GENERALITES
A. Situation
- Facteurs historiques
L'agglomération actuelle de Saint-Martin-de-la-Brasque a été fondée, en même temps que celle de Peypin-d'Aigues, par l'acte d'habitation du 22 janvier 1506 1. Le vieux village, progressivement abandonné au cours du XVe siècle, ne comptait en effet plus assez d'habitants pour faire valoir le terroir. Fidèle à la politique des précédents barons de La Tour-d'Aigues, qui avaient déjà repeuplé successivement Lourmarin, Cabrières-d'Aigues et La Motte-d'Aigues, Antoine-René de Bouliers, au nom de son fils François seigneur de La Tour-d'Aigues et de sa baronnie, encore mineur, conclut avec quatorze chefs de famille originaires de La Tour-d'Aigues, Grambois, Lourmarin et Volonne un contrat prévoyant la remise en valeur et la réhabilitation des terroirs de Peypin-d'Aigues et de Saint-Martin-de-la-Brasque. Chacun des quatorze contractants recevait, sous réserve de prêter hommage au seigneur et de lui payer diverses redevances en argent et en nature, des terres cultivables, des droits de pâturage et des emplacements à bâtir dont les dimensions étaient fixées à six cannes (douze mètres) sur quatre (huit mètres). Il ne s'agissait donc pas de reconstruire les anciens villages mais de créer de nouvelles agglomérations. Ce que ne dit pas l'acte d'habitation, malheureusement, c'est la raison de ce parti- pris de nouveauté et la façon dont furent choisis les sites des villages. Ces sites, en tout cas, ont des points communs évidents : à Peypin comme à Saint-Martin, le terrain est plat, en bordure du même grand chemin allant de La Motte-d'Aigues à La Bastide-des-Jourdans et à proximité immédiate d'un cours d'eau, le ravin des Hermitans à Peypin, le ravin de Riou à Saint-Martin ; l'agglomération, dans les deux cas, a pris forme autour d'un axe (la rue principale) orienté nord-sud.

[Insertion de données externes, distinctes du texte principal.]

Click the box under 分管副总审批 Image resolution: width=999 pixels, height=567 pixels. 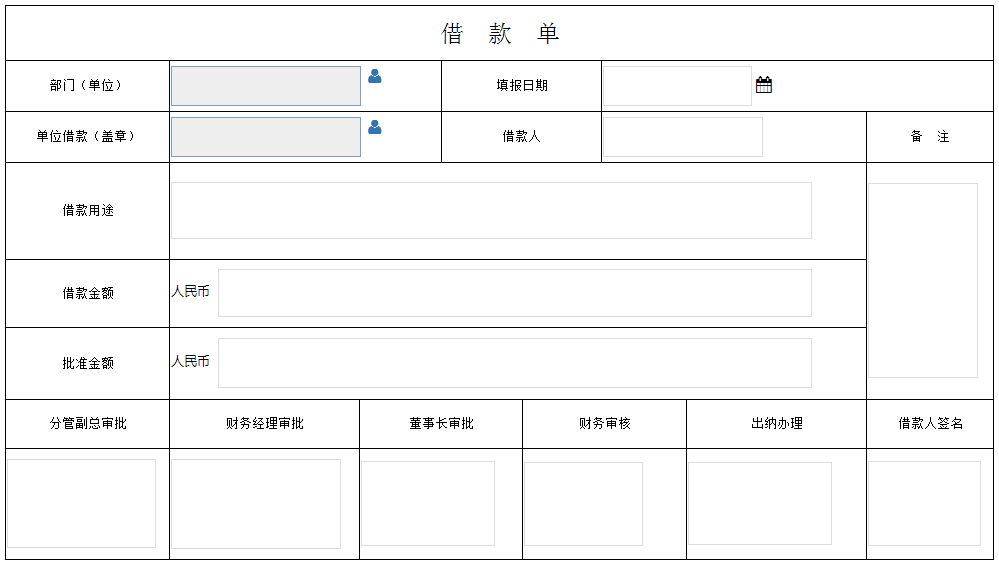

Quant au quadrillage régulier que suppose la distribution de parcelles constructibles de dimensions égales, il apparaît nettement à travers le réseau des rues et le parcellaire actuels malgré les multiples déformations imposées par plusieurs siècles de construction anarchique : la régularité encore visible du plan provient en effet du lotissement initial et non d'un véritable schéma d 'urbanisation, l'aménagement de chaque parcelle étant laissé à l'initiative des propriétaires.
Aux quatorze contractants de 1506 s'ajoutèrent, dans les années suivantes, plusieurs familles d'immigrants piémontais attirés dans cette région par les barons de La Tour-d'Aigues , eux-mêmes originaires d'outre-mont. L'installation de ces nouveaux habitants - beaucoup plus nombreux,en fin de compte, que ceux de 1506 - se fit au fur et à mesure de leur arrivée, par des contrats particuliers passés sur la base de l'acte d'habitation 2. En 1540, le village comptait seize maisons habitées 3.
Les archives communales de Saint-Martin-de-la-Brasque faisant totalement défaut pour toute la période antérieure à la fin du XVIIe siècle, il n'est pas possible de retracer avec exactitude l'histoire de cette localité avant la révocation de l’Édit de Nantes.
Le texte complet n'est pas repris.